The company plans to limit the webRequest API that extensions, content blockers like uBlock Origin or Adblock Plus, use currently to block certain elements on webpages. It would introduce the declarativeNetRequest API instead designed to take over.

The change, if implemented as suggested, would limit content blockers and other extension types significantly in Google Chrome.

Google explained the decision in the following way:

This begins in the browser process, involves a process hop to the extension's renderer process, where the extension then performs arbitrary (and potentially very slow) JavaScript, and returns the result back to the browser process. This can have a significant effect on every single network request, even those that are not modified, redirected, or blocked by the extension (since Chrome needs to dispatch the event to the extension to determine the result).

Basically, Google argues that extensions that use the webRequest may have a significant impact on performance. In other words, using extensions that make use of the API may slow down web browsing measurably.

content blockers performance chrome


Cliqz, a German startup that operates the Cliqz browser and owns the anti-tracking extension Ghostery, ran benchmarks recently to find out whether data would confirm Google's claim.

The company used a large dataset of popular sites and measured the performance of the content blockers uBlock Origin, Adblock Plus, Ghostery, the adblocker of the Brave browser, and DuckDuckGo's adblocker.

One of the core findings of the benchmark was that all content blockers, with the exception of DuckDuckGo's adblocker, added "sub-millisecond median decision time" to each request. In other words, the performance impact of content blockers is negligible.

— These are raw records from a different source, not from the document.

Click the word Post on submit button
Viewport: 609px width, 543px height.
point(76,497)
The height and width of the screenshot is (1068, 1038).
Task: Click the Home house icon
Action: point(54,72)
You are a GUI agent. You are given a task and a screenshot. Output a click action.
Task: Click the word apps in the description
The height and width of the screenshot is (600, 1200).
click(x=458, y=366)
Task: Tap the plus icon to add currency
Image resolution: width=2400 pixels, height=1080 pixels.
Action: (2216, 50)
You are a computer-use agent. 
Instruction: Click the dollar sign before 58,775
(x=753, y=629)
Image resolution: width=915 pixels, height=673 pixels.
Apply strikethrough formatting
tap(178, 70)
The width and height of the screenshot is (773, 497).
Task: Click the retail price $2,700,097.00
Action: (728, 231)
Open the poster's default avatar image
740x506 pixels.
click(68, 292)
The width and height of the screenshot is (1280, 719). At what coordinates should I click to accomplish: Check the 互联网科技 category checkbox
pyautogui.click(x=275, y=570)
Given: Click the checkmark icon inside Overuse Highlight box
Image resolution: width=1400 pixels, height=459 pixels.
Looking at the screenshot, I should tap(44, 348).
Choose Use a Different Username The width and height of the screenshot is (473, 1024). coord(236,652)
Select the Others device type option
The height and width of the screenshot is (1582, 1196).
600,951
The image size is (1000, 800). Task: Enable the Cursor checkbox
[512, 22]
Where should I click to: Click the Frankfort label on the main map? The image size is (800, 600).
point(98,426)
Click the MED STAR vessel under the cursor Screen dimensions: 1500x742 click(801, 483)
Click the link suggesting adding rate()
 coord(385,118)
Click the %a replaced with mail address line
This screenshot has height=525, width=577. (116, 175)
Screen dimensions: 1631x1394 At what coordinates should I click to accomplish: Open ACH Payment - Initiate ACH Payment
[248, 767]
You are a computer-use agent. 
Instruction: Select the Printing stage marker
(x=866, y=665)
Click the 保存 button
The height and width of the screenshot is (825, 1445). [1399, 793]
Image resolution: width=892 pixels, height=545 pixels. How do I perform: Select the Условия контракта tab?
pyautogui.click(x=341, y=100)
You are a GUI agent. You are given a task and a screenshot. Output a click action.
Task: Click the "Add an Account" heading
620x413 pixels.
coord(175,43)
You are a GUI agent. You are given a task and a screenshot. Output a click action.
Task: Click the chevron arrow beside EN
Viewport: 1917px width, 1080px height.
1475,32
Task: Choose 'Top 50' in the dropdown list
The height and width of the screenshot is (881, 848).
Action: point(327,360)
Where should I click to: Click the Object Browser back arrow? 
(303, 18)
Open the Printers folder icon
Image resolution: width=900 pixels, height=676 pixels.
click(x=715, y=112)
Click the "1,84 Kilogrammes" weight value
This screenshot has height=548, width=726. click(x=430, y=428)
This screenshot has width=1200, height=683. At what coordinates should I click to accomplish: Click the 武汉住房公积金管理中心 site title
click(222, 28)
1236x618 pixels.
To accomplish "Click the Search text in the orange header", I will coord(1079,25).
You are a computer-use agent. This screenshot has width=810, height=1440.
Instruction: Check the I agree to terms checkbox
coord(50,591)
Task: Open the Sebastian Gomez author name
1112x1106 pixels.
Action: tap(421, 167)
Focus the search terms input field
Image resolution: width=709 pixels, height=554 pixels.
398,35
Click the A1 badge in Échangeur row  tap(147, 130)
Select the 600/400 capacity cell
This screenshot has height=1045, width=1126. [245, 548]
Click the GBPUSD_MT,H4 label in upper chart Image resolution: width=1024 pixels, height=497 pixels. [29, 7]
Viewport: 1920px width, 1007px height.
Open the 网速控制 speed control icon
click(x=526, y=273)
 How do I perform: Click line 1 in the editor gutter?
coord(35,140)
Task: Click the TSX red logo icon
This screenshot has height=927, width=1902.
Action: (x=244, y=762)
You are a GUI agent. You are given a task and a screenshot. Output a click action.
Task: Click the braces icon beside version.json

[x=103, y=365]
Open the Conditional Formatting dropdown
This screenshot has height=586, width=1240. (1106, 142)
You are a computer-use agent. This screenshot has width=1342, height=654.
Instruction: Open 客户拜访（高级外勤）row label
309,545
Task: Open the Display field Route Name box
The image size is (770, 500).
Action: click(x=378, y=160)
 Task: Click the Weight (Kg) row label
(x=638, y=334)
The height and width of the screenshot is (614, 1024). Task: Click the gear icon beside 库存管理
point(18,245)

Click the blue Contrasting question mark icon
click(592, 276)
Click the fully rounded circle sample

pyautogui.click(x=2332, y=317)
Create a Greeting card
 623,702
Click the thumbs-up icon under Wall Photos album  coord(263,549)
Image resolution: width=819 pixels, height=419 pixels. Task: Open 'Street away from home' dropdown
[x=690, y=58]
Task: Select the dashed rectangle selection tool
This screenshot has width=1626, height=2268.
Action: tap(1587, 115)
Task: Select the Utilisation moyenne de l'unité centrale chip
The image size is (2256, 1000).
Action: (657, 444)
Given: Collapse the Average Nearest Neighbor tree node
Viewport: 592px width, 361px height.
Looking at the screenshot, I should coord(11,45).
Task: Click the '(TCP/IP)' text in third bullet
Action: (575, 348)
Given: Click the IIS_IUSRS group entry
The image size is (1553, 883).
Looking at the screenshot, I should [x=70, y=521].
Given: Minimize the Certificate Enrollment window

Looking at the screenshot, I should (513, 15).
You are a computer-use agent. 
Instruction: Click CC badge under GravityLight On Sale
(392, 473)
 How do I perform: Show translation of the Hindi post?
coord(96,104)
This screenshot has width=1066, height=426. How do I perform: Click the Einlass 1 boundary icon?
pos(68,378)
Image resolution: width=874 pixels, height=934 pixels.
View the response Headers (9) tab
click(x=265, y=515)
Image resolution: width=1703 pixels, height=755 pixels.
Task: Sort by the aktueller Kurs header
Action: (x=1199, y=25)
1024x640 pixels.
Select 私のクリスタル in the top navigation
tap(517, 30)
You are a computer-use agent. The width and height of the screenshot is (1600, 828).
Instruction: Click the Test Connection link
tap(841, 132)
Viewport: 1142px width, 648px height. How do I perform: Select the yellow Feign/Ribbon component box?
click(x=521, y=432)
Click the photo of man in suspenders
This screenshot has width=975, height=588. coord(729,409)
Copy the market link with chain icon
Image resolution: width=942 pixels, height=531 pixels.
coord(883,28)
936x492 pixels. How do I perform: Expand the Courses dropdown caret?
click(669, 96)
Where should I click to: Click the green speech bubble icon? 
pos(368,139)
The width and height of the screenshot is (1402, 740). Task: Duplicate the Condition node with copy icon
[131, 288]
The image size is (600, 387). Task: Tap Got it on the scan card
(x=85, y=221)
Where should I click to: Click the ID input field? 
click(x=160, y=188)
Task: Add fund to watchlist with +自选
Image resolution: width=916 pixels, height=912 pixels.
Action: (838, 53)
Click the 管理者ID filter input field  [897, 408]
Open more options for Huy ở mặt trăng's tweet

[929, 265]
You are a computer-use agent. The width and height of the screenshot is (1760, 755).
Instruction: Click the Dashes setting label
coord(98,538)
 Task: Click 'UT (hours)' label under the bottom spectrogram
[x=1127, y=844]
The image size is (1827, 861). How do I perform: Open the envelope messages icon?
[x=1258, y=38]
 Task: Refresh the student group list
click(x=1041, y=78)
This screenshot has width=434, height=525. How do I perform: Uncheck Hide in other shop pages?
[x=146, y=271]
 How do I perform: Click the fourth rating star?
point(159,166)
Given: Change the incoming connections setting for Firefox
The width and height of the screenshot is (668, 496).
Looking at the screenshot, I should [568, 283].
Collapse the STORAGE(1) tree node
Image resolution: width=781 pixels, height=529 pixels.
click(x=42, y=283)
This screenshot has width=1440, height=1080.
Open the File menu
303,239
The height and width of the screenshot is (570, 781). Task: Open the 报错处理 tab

The test and dataset is available publicly. The selection of content blockers can certainly be criticized, especially since Ghostery is not a full-fledged content blocker like uBlock Origin or Adblock Plus. Gorhill, the developer of uBlock Origin re-ran the test and discovered that Adblock Plus did not perform as well as outlined by the original test results.

Google mentioned content blockers explicitly but other extensions use the webRequest API as well. It is possible that some introduce high cost when using it.

While it is somewhat understandable that Google wants to address performance issues caused by extensions, punishing all for the wrongdoings of some may not be the best course of actions.

To be fair, Google is still discussing changes and noted in a comment that the company does not want extensions to break because of changes made in the new manifest version.